Washington non perde occasione per manifestare tutta la sua perplessità verso un’Europa che l’amministrazione Trump giudica troppo socialista, prigioniera di minoranze ecologiste e di un welfare State costosissimo, che impedisce alle imprese europee di essere competitive a livello globale.

In più, il progetto di convertire in senso militare l’industria europea suscita perplessità, anche se nessuno è in grado di offrire una strategia ragionevole per sottrarre alla crisi economica le due economie al cuore del sistema produttivo europeo: Germania e Francia.

Per questi motivi la leadership attuale è sempre più fragile. In Francia i sondaggi danno il Rassemblement lepenista sopra il 30% e in Germania non molto più in basso si colloca l’Alternative für Deutschland.

È possibile che presto le forze di sinistra inizino a comprendere che un’immigrazione senza controllo crea gravi problemi sociali che si traducono in voti alla destra, ma forse sarà troppo tardi.

Vari osservatori sottolineano come l’Europa dovrebbe focalizzarsi sui fondamentali. È urgente che si inizi a liberalizzare il mercato del lavoro (magari adottando la lezione danese), che si riducano spesa pubblica e tassazione, che si costringa la Bce a difendere l’euro e ad abbandonare un progetto tanto pericoloso quanto inviso come l’eurodigitale.

▶ _Obiettivo 1_: Inserisci in una lista JSON di stringhe i record che vanno dall'inizio fino alla riga che contiene "coord(652,483)", estremi compresi, mettendo una stringa per riga e tralasciando le righe vuote.

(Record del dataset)
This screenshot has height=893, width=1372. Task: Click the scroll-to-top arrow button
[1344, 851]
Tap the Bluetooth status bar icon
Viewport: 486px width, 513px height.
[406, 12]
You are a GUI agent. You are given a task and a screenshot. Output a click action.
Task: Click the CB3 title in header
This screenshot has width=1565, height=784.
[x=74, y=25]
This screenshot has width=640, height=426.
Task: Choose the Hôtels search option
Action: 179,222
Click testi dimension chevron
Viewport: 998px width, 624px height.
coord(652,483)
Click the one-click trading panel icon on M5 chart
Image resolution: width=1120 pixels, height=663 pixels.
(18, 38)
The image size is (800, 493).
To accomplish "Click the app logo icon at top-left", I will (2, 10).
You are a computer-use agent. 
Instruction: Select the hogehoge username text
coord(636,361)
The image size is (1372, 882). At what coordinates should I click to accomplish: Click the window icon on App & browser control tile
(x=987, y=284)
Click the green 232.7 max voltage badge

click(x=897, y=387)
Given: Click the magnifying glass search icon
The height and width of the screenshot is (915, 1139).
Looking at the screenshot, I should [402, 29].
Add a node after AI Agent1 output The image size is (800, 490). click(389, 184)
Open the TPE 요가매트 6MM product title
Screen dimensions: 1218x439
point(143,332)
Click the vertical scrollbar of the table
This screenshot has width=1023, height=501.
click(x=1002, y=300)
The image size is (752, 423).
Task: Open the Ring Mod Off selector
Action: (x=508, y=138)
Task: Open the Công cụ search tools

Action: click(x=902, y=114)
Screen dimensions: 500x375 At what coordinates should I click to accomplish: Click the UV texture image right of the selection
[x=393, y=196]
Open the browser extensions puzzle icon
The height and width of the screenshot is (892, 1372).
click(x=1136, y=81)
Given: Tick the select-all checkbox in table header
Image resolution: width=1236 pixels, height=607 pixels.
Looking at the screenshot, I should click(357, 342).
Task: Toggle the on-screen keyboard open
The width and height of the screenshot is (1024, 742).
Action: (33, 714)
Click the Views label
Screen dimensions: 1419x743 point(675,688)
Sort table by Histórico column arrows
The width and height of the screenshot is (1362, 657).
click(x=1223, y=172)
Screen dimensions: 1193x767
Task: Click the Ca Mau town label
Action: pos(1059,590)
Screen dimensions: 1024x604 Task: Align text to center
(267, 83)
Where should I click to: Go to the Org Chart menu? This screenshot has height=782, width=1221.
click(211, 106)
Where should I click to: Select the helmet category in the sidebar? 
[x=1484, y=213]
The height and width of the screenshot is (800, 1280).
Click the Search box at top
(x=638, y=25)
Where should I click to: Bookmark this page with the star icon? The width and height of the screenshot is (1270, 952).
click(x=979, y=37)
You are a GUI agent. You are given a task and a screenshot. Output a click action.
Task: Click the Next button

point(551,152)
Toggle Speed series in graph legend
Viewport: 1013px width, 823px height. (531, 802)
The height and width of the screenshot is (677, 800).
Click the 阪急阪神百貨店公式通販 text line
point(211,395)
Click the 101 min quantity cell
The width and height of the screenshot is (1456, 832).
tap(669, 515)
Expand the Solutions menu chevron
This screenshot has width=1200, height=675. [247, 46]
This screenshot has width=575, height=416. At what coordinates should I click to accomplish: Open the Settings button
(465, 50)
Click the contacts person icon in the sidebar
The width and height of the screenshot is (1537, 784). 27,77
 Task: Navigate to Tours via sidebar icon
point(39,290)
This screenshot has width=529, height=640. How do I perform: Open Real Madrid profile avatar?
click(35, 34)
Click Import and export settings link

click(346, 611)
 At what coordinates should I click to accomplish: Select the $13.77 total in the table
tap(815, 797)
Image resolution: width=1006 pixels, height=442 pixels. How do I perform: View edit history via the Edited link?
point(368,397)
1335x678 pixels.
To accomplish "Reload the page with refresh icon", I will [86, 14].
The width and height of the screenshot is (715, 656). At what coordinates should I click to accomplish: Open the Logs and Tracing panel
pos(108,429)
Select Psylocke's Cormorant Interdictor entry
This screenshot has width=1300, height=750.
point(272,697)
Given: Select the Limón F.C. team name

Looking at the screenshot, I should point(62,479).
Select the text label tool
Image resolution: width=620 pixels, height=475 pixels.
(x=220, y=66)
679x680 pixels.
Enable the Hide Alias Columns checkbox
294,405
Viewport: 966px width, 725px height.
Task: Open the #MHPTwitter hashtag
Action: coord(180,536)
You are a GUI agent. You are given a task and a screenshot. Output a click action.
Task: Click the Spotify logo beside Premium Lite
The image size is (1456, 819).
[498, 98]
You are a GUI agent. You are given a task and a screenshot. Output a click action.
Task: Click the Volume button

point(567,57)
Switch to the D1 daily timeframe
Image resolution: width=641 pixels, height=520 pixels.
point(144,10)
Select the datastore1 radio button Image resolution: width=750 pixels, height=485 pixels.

▶ _Obiettivo 2_:
Rispondi a queste domande sul brano:
(a) Quale percentuale danno i sondaggi al Rassemblement lepenista in Francia?
(b) Quale lezione si potrebbe adottare per liberalizzare il mercato del lavoro?
(c) Quali sono le due economie al cuore del sistema produttivo europeo?

▶ _Soluzione esercizio 1_:
[
  "This screenshot has height=893, width=1372. Task: Click the scroll-to-top arrow button",
  "[1344, 851]",
  "Tap the Bluetooth status bar icon",
  "Viewport: 486px width, 513px height.",
  "[406, 12]",
  "You are a GUI agent. You are given a task and a screenshot. Output a click action.",
  "Task: Click the CB3 title in header",
  "This screenshot has width=1565, height=784.",
  "[x=74, y=25]",
  "This screenshot has width=640, height=426.",
  "Task: Choose the Hôtels search option",
  "Action: 179,222",
  "Click testi dimension chevron",
  "Viewport: 998px width, 624px height.",
  "coord(652,483)"
]

▶ _Soluzione esercizio 2_:
(a) Sopra il 30%.
(b) La lezione danese.
(c) Germania e Francia.